L'esthétique des dictatures est reconnaissable par  deux traits : le kitch et le grossier. En termes de canon de beauté, il est connu que les architectures des dictatures sont de mauvais goût, que leur urbanisme est triste et leurs apparats banalement plats. Les stands qui servent de parloir à Ahmedinejad sont décorés de fleurs en plastique, ses arrière-plans sont de couleurs criardes et ses palais et salles de réceptions, semblables à nos maisons de culture quand elles n'ont plus ni budgets, ni idées, ni fréquentations. D'ailleurs, c'est une loi: la dictature a cette habitude d'imposer le goût du Père du peuple à toute la nation, ses ronds-points, immeubles et édifices publics et ses choix de dentelles et de trottoirs. Les zélés de la « culture nationale » et de l'authenticité y répondent, généralement, par les affreuses statues commémoratives que nous connaissons tous, les gigantesques portraits de martyrs ou de héros, grossièrement peints sur les façades et reproduits sans élégance dans les manuels scolaires et par une collection d'hymnes, de chants et de fanfares qui provoquent d'abord l'ennui et, quelques décennies après, la révolte et la révolution. Les chanteurs des dictatures sont coincés, leurs femmes surmaquillées, leurs théâtres trop éducatifs et leurs anniversaires presque funéraires.

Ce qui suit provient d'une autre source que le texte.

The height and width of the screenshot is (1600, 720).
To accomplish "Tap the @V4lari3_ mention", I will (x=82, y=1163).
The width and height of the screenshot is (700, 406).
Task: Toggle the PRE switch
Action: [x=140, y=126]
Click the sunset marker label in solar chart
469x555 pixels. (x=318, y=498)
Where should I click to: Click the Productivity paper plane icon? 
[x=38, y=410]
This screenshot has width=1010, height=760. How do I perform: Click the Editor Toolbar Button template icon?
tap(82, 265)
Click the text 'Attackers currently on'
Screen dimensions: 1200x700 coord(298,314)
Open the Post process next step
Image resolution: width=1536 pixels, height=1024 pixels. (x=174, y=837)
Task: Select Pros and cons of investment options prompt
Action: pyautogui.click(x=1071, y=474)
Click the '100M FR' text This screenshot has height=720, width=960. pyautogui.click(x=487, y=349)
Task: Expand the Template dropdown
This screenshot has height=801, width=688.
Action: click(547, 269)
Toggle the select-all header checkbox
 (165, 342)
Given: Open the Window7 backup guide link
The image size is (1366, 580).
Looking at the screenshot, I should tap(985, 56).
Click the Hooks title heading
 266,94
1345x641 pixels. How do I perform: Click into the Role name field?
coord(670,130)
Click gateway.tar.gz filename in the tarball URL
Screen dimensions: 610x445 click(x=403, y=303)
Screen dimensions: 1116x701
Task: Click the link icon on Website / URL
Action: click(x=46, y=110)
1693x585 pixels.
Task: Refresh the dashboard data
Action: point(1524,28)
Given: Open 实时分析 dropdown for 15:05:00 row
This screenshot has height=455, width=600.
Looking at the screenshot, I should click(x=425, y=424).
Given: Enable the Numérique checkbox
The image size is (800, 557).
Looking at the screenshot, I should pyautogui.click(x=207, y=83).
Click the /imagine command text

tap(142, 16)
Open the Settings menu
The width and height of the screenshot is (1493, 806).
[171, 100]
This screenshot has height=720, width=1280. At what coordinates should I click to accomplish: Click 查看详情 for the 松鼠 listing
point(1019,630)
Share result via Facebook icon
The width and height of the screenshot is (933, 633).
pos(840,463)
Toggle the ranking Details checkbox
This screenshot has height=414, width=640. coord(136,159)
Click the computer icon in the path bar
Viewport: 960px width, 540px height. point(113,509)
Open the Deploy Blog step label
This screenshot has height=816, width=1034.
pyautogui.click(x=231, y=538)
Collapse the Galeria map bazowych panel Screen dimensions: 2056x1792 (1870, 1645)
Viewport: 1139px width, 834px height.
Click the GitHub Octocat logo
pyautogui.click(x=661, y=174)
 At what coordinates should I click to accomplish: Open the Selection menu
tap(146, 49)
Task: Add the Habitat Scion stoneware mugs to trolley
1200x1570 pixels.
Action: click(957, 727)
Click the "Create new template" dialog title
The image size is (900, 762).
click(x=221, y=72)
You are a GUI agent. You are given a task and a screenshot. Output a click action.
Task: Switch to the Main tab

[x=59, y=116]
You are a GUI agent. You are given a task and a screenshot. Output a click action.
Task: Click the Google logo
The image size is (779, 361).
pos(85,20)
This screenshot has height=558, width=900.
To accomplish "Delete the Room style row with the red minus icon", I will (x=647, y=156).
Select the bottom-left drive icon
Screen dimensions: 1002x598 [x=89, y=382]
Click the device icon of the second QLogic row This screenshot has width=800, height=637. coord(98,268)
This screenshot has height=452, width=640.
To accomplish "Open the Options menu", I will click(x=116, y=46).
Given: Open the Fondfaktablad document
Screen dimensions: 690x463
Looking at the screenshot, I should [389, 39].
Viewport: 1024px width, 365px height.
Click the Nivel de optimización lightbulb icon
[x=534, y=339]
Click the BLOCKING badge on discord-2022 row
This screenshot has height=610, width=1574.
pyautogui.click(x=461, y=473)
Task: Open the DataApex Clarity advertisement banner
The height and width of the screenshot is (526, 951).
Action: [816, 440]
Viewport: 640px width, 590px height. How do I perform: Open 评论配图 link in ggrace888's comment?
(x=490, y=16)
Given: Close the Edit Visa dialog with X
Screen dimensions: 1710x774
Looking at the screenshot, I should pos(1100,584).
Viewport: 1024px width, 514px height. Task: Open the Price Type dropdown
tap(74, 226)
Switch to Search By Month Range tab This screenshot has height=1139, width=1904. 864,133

 Chez nous, et pour l'exemple, on en arrive à reconnaître le nom d'un wali par un simple coup d'œil sur l'architecture des ronds-points et des maisons de jeunes et à retracer par où il est passé le long de ses mutations de postes. Les bureaux d'études, les architectes « embrigadés » ont fini par avoir ce souci du goût du chef et pas le goût des Grecs ou du moderne.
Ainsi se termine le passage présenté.